= Stated problem =
Print the rows below word for word, everything from the very first line down to the line containing "Action: click(847, 1180)", both ends included.

= Extracted entries =
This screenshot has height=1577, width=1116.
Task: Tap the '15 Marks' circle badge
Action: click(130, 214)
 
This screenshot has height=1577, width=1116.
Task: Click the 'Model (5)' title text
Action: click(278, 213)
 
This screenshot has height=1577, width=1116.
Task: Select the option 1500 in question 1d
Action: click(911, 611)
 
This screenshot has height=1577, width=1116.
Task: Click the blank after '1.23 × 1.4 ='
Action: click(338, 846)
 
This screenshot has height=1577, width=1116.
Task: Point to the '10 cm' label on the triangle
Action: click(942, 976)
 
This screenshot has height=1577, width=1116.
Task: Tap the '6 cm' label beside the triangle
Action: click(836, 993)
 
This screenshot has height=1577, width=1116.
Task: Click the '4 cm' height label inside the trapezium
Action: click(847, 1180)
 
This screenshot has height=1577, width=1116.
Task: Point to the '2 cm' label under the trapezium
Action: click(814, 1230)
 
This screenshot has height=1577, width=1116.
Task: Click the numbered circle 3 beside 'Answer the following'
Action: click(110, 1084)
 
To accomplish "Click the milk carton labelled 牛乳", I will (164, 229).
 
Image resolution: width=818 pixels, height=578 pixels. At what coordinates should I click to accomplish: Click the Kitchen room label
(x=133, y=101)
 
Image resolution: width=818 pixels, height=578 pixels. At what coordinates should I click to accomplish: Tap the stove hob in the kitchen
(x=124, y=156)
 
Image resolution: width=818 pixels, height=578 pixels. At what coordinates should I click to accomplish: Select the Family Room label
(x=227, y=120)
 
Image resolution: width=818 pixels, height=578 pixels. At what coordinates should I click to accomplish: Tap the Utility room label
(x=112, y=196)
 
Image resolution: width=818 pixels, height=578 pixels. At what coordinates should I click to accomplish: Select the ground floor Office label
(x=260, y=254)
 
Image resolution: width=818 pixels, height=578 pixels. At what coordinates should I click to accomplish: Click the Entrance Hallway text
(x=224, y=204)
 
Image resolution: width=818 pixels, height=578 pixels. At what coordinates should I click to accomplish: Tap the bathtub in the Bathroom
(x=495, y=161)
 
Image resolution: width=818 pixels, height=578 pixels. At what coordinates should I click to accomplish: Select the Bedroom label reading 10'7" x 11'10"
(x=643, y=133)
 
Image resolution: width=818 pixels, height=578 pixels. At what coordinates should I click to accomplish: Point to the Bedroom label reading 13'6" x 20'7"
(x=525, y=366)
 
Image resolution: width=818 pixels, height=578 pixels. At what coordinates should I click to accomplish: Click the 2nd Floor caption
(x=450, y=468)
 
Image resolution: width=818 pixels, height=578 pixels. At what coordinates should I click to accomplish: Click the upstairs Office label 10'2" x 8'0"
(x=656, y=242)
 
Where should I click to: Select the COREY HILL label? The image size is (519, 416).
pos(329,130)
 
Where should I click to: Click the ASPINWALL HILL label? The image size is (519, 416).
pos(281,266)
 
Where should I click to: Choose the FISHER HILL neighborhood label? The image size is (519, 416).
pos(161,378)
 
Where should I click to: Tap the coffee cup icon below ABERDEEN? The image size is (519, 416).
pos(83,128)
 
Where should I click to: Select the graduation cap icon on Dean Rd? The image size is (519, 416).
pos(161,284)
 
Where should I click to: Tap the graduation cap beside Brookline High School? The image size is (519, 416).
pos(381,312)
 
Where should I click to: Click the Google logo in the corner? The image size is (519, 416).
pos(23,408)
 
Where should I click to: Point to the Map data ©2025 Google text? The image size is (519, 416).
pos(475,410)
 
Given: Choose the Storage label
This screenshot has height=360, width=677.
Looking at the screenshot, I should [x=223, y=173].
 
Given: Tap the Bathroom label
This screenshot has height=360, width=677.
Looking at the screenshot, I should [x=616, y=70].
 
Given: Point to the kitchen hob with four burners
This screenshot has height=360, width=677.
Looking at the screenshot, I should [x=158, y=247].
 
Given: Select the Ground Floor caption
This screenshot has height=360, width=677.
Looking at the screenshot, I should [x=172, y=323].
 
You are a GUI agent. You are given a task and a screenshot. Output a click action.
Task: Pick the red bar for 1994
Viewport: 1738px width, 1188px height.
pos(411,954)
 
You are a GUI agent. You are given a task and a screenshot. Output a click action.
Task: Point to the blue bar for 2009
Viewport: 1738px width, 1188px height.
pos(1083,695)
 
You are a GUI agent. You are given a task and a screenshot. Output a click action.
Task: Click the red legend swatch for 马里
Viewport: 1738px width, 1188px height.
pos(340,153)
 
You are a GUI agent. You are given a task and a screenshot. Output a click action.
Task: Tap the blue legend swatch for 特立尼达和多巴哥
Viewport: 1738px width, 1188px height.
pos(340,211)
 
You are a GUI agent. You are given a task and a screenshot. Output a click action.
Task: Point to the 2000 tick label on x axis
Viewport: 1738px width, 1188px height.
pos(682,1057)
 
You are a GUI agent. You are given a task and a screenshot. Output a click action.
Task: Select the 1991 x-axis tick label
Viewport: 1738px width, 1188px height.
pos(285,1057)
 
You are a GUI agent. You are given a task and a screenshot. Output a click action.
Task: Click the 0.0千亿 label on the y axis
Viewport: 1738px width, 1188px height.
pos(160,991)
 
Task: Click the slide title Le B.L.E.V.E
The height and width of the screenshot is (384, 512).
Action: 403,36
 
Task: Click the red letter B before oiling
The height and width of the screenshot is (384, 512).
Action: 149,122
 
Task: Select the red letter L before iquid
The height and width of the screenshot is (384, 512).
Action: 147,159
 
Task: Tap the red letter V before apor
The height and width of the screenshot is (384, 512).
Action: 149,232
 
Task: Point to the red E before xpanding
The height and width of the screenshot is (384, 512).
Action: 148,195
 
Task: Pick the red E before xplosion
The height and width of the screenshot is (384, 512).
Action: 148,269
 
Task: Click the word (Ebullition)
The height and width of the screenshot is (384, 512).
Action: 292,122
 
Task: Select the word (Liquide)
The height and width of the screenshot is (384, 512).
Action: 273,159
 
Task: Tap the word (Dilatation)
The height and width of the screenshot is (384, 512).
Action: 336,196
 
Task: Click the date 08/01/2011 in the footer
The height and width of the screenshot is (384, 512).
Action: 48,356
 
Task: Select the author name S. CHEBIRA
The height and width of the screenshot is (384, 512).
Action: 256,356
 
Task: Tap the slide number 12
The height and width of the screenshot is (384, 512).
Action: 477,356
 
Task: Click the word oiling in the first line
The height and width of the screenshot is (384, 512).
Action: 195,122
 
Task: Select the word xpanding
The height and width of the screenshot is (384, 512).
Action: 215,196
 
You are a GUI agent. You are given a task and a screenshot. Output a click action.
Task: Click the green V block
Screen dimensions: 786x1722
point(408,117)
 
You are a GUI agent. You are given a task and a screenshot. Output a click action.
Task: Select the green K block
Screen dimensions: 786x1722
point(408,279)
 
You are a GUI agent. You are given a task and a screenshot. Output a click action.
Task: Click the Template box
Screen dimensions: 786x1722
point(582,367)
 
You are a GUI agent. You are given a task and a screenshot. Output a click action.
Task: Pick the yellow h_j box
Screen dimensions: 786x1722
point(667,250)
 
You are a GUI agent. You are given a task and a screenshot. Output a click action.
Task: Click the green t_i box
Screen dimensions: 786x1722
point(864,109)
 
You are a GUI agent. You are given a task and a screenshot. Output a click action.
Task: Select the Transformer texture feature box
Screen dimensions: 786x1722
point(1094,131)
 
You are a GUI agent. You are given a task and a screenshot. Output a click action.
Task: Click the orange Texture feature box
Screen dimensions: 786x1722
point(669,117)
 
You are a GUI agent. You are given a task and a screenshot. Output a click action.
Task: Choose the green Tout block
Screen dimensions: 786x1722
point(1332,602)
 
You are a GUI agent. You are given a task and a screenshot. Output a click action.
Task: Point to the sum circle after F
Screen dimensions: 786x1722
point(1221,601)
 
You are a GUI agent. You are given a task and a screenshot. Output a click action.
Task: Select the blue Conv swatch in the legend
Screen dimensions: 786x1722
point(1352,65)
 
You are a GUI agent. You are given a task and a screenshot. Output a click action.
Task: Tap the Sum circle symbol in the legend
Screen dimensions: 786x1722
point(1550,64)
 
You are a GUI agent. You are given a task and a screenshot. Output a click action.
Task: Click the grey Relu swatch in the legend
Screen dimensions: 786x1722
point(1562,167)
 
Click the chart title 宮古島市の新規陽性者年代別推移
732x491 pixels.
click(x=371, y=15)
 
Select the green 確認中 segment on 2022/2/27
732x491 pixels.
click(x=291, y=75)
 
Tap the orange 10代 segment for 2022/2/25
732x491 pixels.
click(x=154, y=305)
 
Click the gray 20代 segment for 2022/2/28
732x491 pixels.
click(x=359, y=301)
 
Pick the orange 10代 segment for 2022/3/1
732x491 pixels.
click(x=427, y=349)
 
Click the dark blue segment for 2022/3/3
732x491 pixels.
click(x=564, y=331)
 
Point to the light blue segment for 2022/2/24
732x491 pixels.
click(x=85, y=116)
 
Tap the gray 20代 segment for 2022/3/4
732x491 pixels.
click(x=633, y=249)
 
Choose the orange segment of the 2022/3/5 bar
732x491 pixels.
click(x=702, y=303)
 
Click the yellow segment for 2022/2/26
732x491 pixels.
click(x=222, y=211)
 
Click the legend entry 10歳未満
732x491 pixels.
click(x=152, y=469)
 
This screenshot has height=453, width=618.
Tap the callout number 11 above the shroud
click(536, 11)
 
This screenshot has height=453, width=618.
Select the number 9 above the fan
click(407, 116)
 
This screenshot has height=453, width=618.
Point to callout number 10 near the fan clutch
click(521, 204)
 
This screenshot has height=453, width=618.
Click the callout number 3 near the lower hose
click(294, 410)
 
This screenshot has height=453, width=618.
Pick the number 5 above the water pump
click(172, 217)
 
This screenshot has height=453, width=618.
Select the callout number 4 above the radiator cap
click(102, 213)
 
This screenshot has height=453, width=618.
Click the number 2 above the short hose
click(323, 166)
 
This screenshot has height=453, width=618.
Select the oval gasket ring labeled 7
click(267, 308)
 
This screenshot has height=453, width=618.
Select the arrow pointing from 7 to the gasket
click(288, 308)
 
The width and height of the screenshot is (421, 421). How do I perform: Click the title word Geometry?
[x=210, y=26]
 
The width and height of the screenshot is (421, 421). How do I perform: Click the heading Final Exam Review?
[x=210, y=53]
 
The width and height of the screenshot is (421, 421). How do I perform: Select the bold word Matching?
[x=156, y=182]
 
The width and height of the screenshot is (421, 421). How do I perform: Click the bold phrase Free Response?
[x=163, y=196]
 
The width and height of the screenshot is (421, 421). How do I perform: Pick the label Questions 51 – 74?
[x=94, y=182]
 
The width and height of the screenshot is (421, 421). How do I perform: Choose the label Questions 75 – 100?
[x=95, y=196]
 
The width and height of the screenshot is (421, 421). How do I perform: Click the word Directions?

= Worked answer =
This screenshot has height=1577, width=1116.
Task: Tap the '15 Marks' circle badge
Action: click(130, 214)
 
This screenshot has height=1577, width=1116.
Task: Click the 'Model (5)' title text
Action: click(278, 213)
 
This screenshot has height=1577, width=1116.
Task: Select the option 1500 in question 1d
Action: click(911, 611)
 
This screenshot has height=1577, width=1116.
Task: Click the blank after '1.23 × 1.4 ='
Action: click(338, 846)
 
This screenshot has height=1577, width=1116.
Task: Point to the '10 cm' label on the triangle
Action: click(942, 976)
 
This screenshot has height=1577, width=1116.
Task: Tap the '6 cm' label beside the triangle
Action: click(836, 993)
 
This screenshot has height=1577, width=1116.
Task: Click the '4 cm' height label inside the trapezium
Action: click(847, 1180)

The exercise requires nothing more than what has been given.